**Directions for this task:** Return each entry exactly, omitting nothing.

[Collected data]
BEGIN
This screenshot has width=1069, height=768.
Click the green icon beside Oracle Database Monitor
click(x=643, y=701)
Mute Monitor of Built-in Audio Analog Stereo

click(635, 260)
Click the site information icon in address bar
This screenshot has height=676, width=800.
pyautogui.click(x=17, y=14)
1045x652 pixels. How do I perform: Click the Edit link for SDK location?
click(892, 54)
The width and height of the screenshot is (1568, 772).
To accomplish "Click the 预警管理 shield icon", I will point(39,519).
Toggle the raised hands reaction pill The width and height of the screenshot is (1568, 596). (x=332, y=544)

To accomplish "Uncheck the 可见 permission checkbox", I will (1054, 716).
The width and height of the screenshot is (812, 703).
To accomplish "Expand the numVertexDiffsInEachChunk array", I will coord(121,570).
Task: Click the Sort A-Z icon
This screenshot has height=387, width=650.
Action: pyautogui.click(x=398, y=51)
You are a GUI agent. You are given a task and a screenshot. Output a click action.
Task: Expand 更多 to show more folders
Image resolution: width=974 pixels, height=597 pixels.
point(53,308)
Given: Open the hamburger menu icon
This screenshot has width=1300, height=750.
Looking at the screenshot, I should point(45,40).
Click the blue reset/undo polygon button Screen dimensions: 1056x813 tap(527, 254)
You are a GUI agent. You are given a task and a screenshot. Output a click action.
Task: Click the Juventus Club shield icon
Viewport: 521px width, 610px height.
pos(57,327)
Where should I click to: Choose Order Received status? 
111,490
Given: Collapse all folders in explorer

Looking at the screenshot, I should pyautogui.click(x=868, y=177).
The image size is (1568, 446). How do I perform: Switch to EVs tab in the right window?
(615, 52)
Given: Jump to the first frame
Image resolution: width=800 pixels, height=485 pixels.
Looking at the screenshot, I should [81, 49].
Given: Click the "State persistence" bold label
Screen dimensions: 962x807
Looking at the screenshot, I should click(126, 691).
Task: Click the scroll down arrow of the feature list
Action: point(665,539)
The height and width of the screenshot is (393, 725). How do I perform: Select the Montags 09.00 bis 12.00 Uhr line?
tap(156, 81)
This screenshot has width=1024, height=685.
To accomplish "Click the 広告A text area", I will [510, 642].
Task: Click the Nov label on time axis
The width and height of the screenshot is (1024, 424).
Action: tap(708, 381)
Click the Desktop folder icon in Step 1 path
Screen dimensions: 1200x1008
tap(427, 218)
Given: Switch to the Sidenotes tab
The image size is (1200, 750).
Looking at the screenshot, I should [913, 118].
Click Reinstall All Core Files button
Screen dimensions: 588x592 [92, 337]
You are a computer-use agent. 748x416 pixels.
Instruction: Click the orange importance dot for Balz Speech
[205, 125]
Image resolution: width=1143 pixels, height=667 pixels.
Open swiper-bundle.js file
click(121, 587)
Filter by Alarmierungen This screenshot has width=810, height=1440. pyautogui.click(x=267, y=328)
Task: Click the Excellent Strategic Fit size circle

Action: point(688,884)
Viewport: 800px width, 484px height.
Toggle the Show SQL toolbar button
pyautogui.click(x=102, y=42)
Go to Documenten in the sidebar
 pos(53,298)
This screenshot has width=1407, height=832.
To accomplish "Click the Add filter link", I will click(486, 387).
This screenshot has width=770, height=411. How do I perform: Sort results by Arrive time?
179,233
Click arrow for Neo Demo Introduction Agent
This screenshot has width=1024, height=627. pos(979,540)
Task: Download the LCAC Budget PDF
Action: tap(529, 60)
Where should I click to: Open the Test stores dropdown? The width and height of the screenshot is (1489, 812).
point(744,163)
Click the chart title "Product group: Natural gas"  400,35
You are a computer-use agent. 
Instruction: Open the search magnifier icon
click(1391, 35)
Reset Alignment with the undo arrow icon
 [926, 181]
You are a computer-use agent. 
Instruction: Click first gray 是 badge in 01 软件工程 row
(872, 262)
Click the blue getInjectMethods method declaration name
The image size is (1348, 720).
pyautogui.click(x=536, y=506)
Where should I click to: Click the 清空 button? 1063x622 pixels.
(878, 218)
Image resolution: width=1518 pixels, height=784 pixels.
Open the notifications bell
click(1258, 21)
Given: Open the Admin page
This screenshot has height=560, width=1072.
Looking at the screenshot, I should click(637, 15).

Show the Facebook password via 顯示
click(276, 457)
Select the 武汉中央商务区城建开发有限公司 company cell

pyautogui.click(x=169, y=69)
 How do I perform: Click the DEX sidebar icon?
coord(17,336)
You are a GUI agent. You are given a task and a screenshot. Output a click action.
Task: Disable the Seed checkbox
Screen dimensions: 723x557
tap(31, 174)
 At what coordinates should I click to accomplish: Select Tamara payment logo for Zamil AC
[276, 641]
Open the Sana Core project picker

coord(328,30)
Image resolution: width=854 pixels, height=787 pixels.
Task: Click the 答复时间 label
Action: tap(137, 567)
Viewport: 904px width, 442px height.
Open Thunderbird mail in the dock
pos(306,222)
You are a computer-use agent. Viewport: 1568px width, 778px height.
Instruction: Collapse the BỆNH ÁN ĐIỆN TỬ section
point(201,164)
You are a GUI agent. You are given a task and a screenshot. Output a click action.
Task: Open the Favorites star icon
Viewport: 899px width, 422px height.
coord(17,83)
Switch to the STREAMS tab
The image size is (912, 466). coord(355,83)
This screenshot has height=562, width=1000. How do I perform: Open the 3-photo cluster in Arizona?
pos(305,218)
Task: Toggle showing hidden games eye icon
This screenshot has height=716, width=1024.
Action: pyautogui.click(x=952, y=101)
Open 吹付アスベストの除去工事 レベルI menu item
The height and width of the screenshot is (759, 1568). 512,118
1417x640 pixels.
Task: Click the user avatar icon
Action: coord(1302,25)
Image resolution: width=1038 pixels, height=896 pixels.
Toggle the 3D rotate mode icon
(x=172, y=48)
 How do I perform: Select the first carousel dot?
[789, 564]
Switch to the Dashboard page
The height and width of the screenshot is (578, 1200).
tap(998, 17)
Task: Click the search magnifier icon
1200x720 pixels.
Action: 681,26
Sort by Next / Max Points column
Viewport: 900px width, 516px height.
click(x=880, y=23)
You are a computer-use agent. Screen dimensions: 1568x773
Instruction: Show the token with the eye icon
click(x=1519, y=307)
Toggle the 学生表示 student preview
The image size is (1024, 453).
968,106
END
**Answer to this task:**
This screenshot has width=1069, height=768.
Click the green icon beside Oracle Database Monitor
click(x=643, y=701)
Mute Monitor of Built-in Audio Analog Stereo

click(635, 260)
Click the site information icon in address bar
This screenshot has height=676, width=800.
pyautogui.click(x=17, y=14)
1045x652 pixels. How do I perform: Click the Edit link for SDK location?
click(892, 54)
The width and height of the screenshot is (1568, 772).
To accomplish "Click the 预警管理 shield icon", I will point(39,519).
Toggle the raised hands reaction pill The width and height of the screenshot is (1568, 596). (x=332, y=544)

To accomplish "Uncheck the 可见 permission checkbox", I will (1054, 716).
The width and height of the screenshot is (812, 703).
To accomplish "Expand the numVertexDiffsInEachChunk array", I will coord(121,570).
Task: Click the Sort A-Z icon
This screenshot has height=387, width=650.
Action: pyautogui.click(x=398, y=51)
You are a GUI agent. You are given a task and a screenshot. Output a click action.
Task: Expand 更多 to show more folders
Image resolution: width=974 pixels, height=597 pixels.
point(53,308)
Given: Open the hamburger menu icon
This screenshot has width=1300, height=750.
Looking at the screenshot, I should point(45,40).
Click the blue reset/undo polygon button Screen dimensions: 1056x813 tap(527, 254)
You are a GUI agent. You are given a task and a screenshot. Output a click action.
Task: Click the Juventus Club shield icon
Viewport: 521px width, 610px height.
pos(57,327)
Where should I click to: Choose Order Received status? 
111,490
Given: Collapse all folders in explorer

Looking at the screenshot, I should pyautogui.click(x=868, y=177).
The image size is (1568, 446). How do I perform: Switch to EVs tab in the right window?
(615, 52)
Given: Jump to the first frame
Image resolution: width=800 pixels, height=485 pixels.
Looking at the screenshot, I should [81, 49].
Given: Click the "State persistence" bold label
Screen dimensions: 962x807
Looking at the screenshot, I should click(126, 691).
Task: Click the scroll down arrow of the feature list
Action: point(665,539)
The height and width of the screenshot is (393, 725). How do I perform: Select the Montags 09.00 bis 12.00 Uhr line?
tap(156, 81)
This screenshot has width=1024, height=685.
To accomplish "Click the 広告A text area", I will [510, 642].
Task: Click the Nov label on time axis
The width and height of the screenshot is (1024, 424).
Action: tap(708, 381)
Click the Desktop folder icon in Step 1 path
Screen dimensions: 1200x1008
tap(427, 218)
Given: Switch to the Sidenotes tab
The image size is (1200, 750).
Looking at the screenshot, I should [913, 118].
Click Reinstall All Core Files button
Screen dimensions: 588x592 [92, 337]
You are a computer-use agent. 748x416 pixels.
Instruction: Click the orange importance dot for Balz Speech
[205, 125]
Image resolution: width=1143 pixels, height=667 pixels.
Open swiper-bundle.js file
click(121, 587)
Filter by Alarmierungen This screenshot has width=810, height=1440. pyautogui.click(x=267, y=328)
Task: Click the Excellent Strategic Fit size circle

Action: point(688,884)
Viewport: 800px width, 484px height.
Toggle the Show SQL toolbar button
pyautogui.click(x=102, y=42)
Go to Documenten in the sidebar
 pos(53,298)
This screenshot has width=1407, height=832.
To accomplish "Click the Add filter link", I will click(486, 387).
This screenshot has width=770, height=411. How do I perform: Sort results by Arrive time?
179,233
Click arrow for Neo Demo Introduction Agent
This screenshot has width=1024, height=627. pos(979,540)
Task: Download the LCAC Budget PDF
Action: tap(529, 60)
Where should I click to: Open the Test stores dropdown? The width and height of the screenshot is (1489, 812).
point(744,163)
Click the chart title "Product group: Natural gas"  400,35
You are a computer-use agent. 
Instruction: Open the search magnifier icon
click(1391, 35)
Reset Alignment with the undo arrow icon
 [926, 181]
You are a computer-use agent. 
Instruction: Click first gray 是 badge in 01 软件工程 row
(872, 262)
Click the blue getInjectMethods method declaration name
The image size is (1348, 720).
pyautogui.click(x=536, y=506)
Where should I click to: Click the 清空 button? 1063x622 pixels.
(878, 218)
Image resolution: width=1518 pixels, height=784 pixels.
Open the notifications bell
click(1258, 21)
Given: Open the Admin page
This screenshot has height=560, width=1072.
Looking at the screenshot, I should click(637, 15).

Show the Facebook password via 顯示
click(276, 457)
Select the 武汉中央商务区城建开发有限公司 company cell

pyautogui.click(x=169, y=69)
 How do I perform: Click the DEX sidebar icon?
coord(17,336)
You are a GUI agent. You are given a task and a screenshot. Output a click action.
Task: Disable the Seed checkbox
Screen dimensions: 723x557
tap(31, 174)
 At what coordinates should I click to accomplish: Select Tamara payment logo for Zamil AC
[276, 641]
Open the Sana Core project picker

coord(328,30)
Image resolution: width=854 pixels, height=787 pixels.
Task: Click the 答复时间 label
Action: tap(137, 567)
Viewport: 904px width, 442px height.
Open Thunderbird mail in the dock
pos(306,222)
You are a computer-use agent. Viewport: 1568px width, 778px height.
Instruction: Collapse the BỆNH ÁN ĐIỆN TỬ section
point(201,164)
You are a GUI agent. You are given a task and a screenshot. Output a click action.
Task: Open the Favorites star icon
Viewport: 899px width, 422px height.
coord(17,83)
Switch to the STREAMS tab
The image size is (912, 466). coord(355,83)
This screenshot has height=562, width=1000. How do I perform: Open the 3-photo cluster in Arizona?
pos(305,218)
Task: Toggle showing hidden games eye icon
This screenshot has height=716, width=1024.
Action: pyautogui.click(x=952, y=101)
Open 吹付アスベストの除去工事 レベルI menu item
The height and width of the screenshot is (759, 1568). 512,118
1417x640 pixels.
Task: Click the user avatar icon
Action: coord(1302,25)
Image resolution: width=1038 pixels, height=896 pixels.
Toggle the 3D rotate mode icon
(x=172, y=48)
 How do I perform: Select the first carousel dot?
[789, 564]
Switch to the Dashboard page
The height and width of the screenshot is (578, 1200).
tap(998, 17)
Task: Click the search magnifier icon
1200x720 pixels.
Action: 681,26
Sort by Next / Max Points column
Viewport: 900px width, 516px height.
click(x=880, y=23)
You are a computer-use agent. Screen dimensions: 1568x773
Instruction: Show the token with the eye icon
click(x=1519, y=307)
Toggle the 学生表示 student preview
The image size is (1024, 453).
968,106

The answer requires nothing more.